Nick Walter, Principal Architect
Bandwidth, Bandwidth, Bandwidth
In my role with House of Brick, I have the opportunity to assist many of our clients with migrating their business-critical databases to the public cloud. While every client (and every migration plan) is unique, I’ve observed a trend of common mistakes or misconceptions about the process of migrating to the cloud that occur again and again among my clients. Lately, I’ve taken to reviewing these common pitfalls right at the beginning of migration planning, which has been successful in preventing my clients from experiencing issues that slow down or derail cloud migration plans. I thought it would be negligent not to share all these issues with readers of our House of Brick blog, so today I present the second blog in my series on common database cloud migration pitfalls.

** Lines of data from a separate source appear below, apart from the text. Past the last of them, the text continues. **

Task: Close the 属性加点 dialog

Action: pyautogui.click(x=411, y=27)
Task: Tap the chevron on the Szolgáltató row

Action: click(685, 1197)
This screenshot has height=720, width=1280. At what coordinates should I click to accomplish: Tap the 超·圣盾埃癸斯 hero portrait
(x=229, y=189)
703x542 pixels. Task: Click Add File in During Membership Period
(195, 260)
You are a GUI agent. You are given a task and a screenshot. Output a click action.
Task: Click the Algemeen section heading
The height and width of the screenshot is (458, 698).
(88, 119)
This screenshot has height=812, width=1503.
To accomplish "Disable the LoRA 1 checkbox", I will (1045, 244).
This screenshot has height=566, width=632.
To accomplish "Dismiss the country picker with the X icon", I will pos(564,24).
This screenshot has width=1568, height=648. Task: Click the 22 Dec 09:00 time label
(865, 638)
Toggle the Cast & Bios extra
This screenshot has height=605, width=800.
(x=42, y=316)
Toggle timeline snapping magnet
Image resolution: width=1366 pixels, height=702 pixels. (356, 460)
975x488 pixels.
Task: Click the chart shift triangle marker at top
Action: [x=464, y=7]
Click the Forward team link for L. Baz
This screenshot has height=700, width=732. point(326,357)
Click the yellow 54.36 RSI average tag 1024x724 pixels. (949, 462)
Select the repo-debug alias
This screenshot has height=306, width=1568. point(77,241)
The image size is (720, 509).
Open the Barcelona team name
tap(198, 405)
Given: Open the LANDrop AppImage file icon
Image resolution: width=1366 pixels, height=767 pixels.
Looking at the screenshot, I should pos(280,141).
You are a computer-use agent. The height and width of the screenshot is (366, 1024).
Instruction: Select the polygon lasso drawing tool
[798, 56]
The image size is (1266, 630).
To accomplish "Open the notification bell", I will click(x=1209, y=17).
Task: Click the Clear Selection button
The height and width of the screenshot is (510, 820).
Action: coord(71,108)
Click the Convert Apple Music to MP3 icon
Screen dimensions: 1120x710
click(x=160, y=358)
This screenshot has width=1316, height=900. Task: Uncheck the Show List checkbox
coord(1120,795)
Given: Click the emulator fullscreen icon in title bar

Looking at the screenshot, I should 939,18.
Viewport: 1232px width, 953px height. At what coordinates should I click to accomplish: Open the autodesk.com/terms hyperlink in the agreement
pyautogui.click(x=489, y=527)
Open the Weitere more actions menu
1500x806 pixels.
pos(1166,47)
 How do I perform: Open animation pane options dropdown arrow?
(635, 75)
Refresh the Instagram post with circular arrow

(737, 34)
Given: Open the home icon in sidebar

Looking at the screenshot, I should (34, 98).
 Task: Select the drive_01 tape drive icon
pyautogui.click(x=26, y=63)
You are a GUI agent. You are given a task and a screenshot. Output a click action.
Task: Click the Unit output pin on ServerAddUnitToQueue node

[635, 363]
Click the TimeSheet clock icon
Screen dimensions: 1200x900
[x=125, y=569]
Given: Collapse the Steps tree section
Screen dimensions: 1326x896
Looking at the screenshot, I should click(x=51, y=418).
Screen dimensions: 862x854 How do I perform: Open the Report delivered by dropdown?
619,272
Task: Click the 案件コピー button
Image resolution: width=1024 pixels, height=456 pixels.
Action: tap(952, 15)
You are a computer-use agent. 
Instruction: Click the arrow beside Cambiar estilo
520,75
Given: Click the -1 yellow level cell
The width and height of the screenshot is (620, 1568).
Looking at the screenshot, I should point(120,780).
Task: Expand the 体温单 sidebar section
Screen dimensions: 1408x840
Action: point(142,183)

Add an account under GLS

In part two, we focus on the topic of bandwidth, specifically bandwidth between on-premises data centers and public cloud platforms. There are a variety of means I’ve seen clients use to procure such bandwidth, whether using IPSEC VPN tunnels, AWS DirectConnect, or Azure ExpressRoute. Regardless of the means of cloud connection, I have yet to see a client properly forecast the necessary bandwidth for a cloud migration. Everyone underestimates the bandwidth needed, and my goal today is to explain how and why, so others can avoid making a similar mistake.
Data Copy Bandwidth
In order to explain why so many organizations make mistakes when estimating their bandwidth needs, let’s first analyze what bandwidth gets used for in an organization undertaking a cloud migration. The first, and most obvious bandwidth need for a cloud connection, is data copy bandwidth. During a cloud migration, large amounts of data must be copied from an on-premises data center into the cloud. This includes entire virtual machines or databases, as well as supporting data sets for cloud file storage. Many IT organization think of this bandwidth need, and only of this need, during public cloud migration planning. They then perform a simplistic calculation of the data footprint of their servers to be migrated, divided by the desired migration timing, and arrive at a needed bandwidth rate. This a valid calculation if the cloud connection is limited to just a one-time migration of data. But it never is.
Application Interoperation Traffic
The second bandwidth need, which a minority of shops anticipate, is application interoperation traffic. Application stacks that have been migrated to the cloud will often need to perform transactions or requests against application stacks that are still on-premises, and vice versa. Sometimes this is only during an interim state, when some application stacks have been migrated but others are awaiting their turn. In other cases, it is a permanent state of affairs with some migrated to the cloud, while others are destined to remain on premises permanently. Regardless, this is a traffic source that few IT organizations account for in their forecasts. Yet it’s vital traffic to protect. In many cases, applications trying to interoperate across a cloud connection, already nearly choked with migration traffic, interpret the unsurprising slowness of their communication as a timeout or failure, and thus cause entire application stacks to fail in a less-than-graceful fashion.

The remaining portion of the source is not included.